The fact that she was finally able to say it did not make things better. Neither did the fact that they discovered she was two months pregnant.

By the fourth month of the pregnancy, Blair had moved to Brooklyn, but it didn't drive them closer. On the contrary, Dan seemed to be miles away. He took great care of her, but it stopped there. At first, it hurt her. Then she started to realize that the less he was at the loft, the more at peace she felt. One day, he came back home with a friend.

Her name was Sonja. She was Finnish and she worked as a kindergarten teacher to support her career as a photograph. They had run into each other several times at exhibits and lectures. So Dan invited her to dinner. She was actually really nice, but it didn't matter to Blair. It was like she needed to hate her.

At the beginning of the sixth month, Dan and Blair broke up. They had been fighting much more and Dan was well aware that upsetting Blair was bad for the baby. So he took the step neither of them had dared to take for months and ended things. He would still be there for the baby, of course. And she could always count on him whenever she needed anything. But it didn't work for him anymore. He couldn't recognize the Blair Waldorf he had fallen in love with. She didn't even cry. Even though her hormones were working fulltime, she didn't even shed a tear over the longest relationship she had been in. It only convinced them both.

Blair moved back to the penthouse, and Serena moved back with her, to support her. Dan and Blair continued to meet for coffee, for doctor appointments, to decorate the nursery. But that was it. No more movie nights. No more art exhibits. No more concerts. Just the Dan and Blair they had been during their first year of college. Courteous to each other, with the difference that they were going to become parents together.

One night during the eighth month of her pregnancy, Blair panicked. She was scared about the baby. She couldn't help thinking about what had happened the last time she had been pregnant. Serena was out, so the only option was to call Dan. He came right away. He reassured her. He didn't flinch when he accepted her request to stay the night with her. He lied on the bed next to her and they fell asleep together, his arms around her.

The morning after, when he was sure that she was alright, he left. She wanted to run after him, to tell him to come back into her life the way he used to be. But she didn't.
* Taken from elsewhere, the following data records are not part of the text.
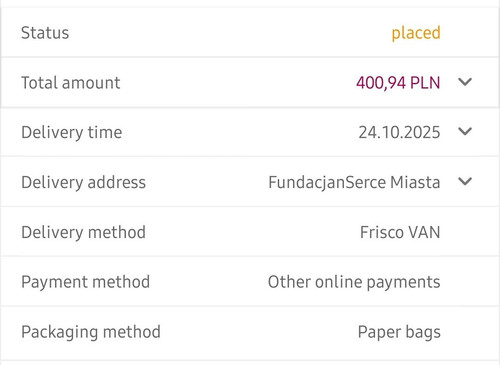Tap the Frisco VAN delivery value
Screen dimensions: 500x365
(x=400, y=232)
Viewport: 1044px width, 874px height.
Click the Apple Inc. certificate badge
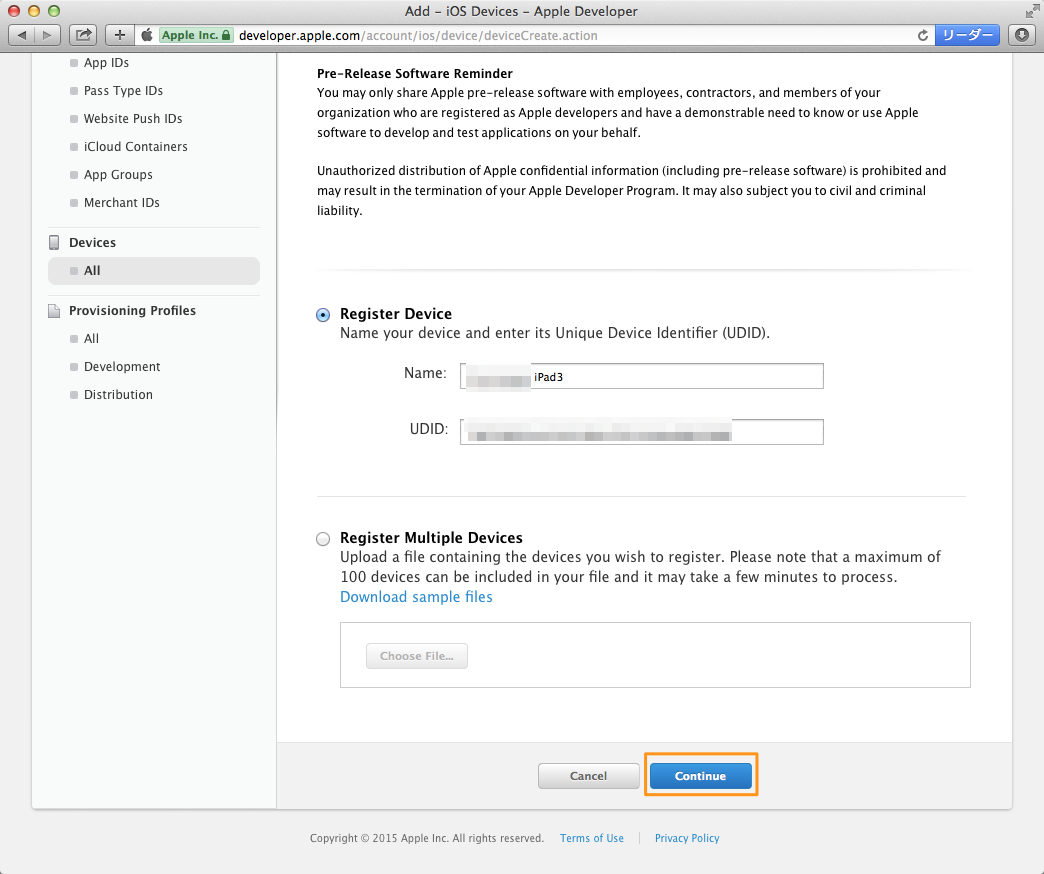click(195, 34)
And later, she congratulated herself. It would've been a mistake.

Dan was on his first date with Sonja when Serena called him to tell him that Blair's water had broken. It was two weeks before the due date and Dan cursed himself for never considering that she might be early.
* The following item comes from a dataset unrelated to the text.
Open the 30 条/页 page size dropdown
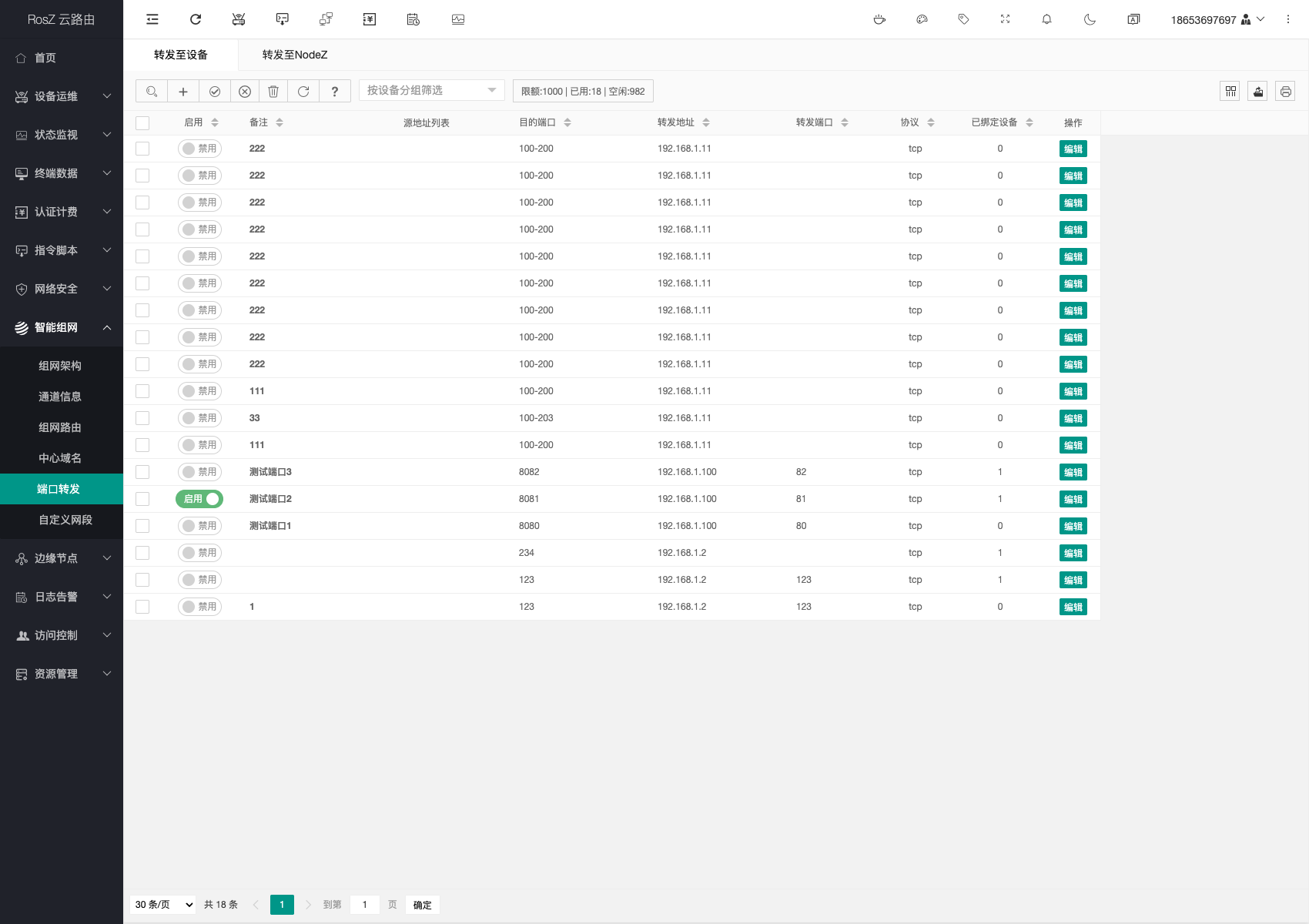1309x924 pixels. [163, 905]
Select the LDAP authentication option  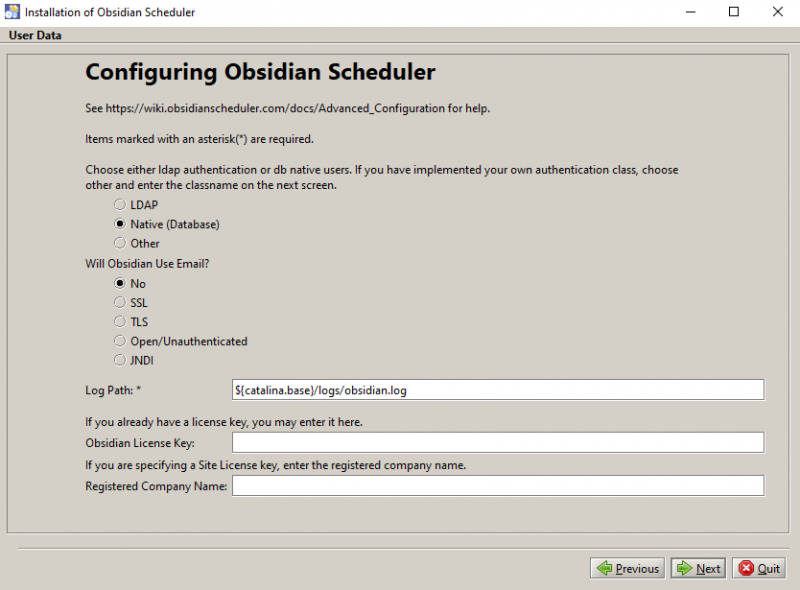[x=120, y=205]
He ran to the hospital and found Serena with Blair in the waiting room. About four hours later, it was time to go to the delivery room. About an hour later, Dan was hearing the first cry of his daughter.

Ombeline was born on November 5th, just a week before her mother's birthday.

The day after, everyone came to meet her; Lily and Rufus, Nate and Lola, Jenny, and even Chuck. They brought gifts, flowers, chocolate, and balloons. Serena brought Dan a clean shirt. He hadn't left Blair's and Ombeline's sides.

He accompanied them to the penthouse when the doctor gave them clearance. He stayed for a while, helping Blair to settle their daughter in the nursery. He had been holding Ombeline for a few minutes when she started crying. Blair took her and settled with her on a big velvet chair next to the crib. She dropped one of the straps of a dress and pulled out her left breast, guiding it to her daughter's mouth. Dan had never seen Blair feed her before. He couldn't take his eyes away the entire time.

Ombeline was soon asleep and Blair felt tired too. Dan took this as his cue to leave. When he stepped outside the building and into the streets, he felt lonely and empty. And he realized that it was a feeling he would have to get used to.